Get with the Plan: Aligning Performance Goals With Corporate Strategy

Disjointed improvement initiatives can work at cross purposes and throw your company into chaos. Here's how to get operational performance management programs in sync with the strategic mission.

Finding Oneness

As the comments on software indicate, adopting OPM as a management process also requires the alignment of business and IT. Doing so will help you realize the value of IT investments and use resources more effectively. Furthermore, in place of manual processes for improving performance, information systems can automate repetitive tasks and track operational improvement.

Business and IT need to collaborate to determine the best course of action for implementing OPM. Initial and ongoing assessments should outline the correlations between performance and process improvements, and cost and profitability management.
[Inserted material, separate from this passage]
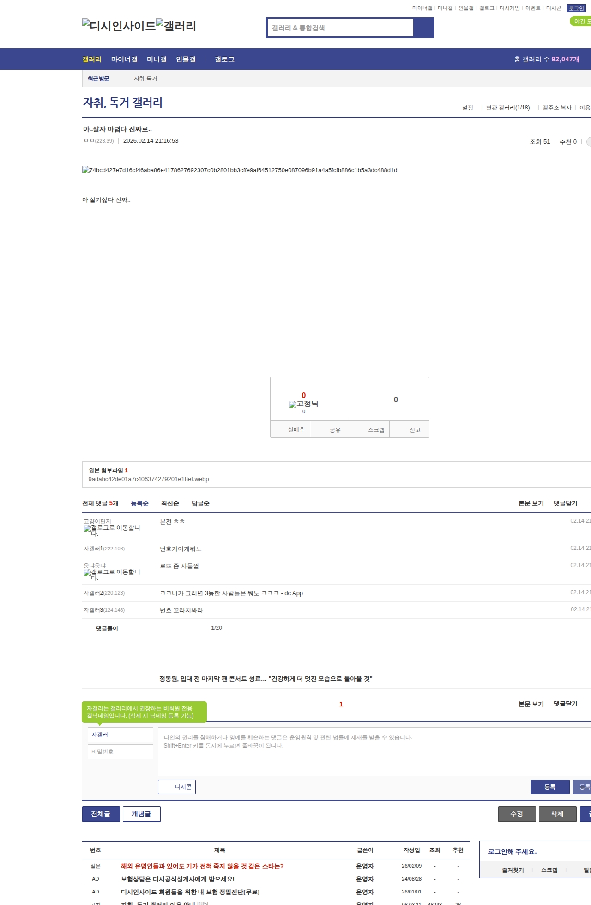
Task: Open the 디시콘 emoticon picker
Action: pos(177,787)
IT organizations can be catalysts that drive change to support operational performance management. It's vital to link your integration technologies and information architecture to desired business benefits. Start small, perhaps by picking an operational process and evaluating the systems that impact operational performance goals. For example, you could assess the product introduction process and the supporting transactional and performance reporting systems. Are you measuring systems in terms of their ability to contribute to company strategy? Do these systems tell you how the process fits into the larger process of delivering value to the customer? If not, why not? What do you need to do to develop appropriate measures?

Fixing a Broken Company

The task of aligning performance goals shouldn't have to wait for a crisis. But it does involve a course of action similar to that taken by the leaders of the troubled network equipment company. Their approach started with an evaluation of planning processes. They established a benchmark for current levels of effectiveness and then identified areas for improvement. A key part of the effort was to find operational performance management software that brought together strategy mapping, scorecarding, operational planning and business intelligence in a unified technology platform.

The company's first deployment was an enterprise scorecard application that measured financial, operational, customer-service and employee-training goals. Deployment included change-management activities that made clear to every member of the organization, including IT, how their own goals and performance contributed to the top-level strategy.

This company's journey to sustained profitability was only beginning; it's learning that a working OPM system leads business managers to be proactive in their efforts to understand what needs to be measured and monitored to optimize business operations. That's essential. Passively waiting for operational reports in traditional review cycles is no longer enough.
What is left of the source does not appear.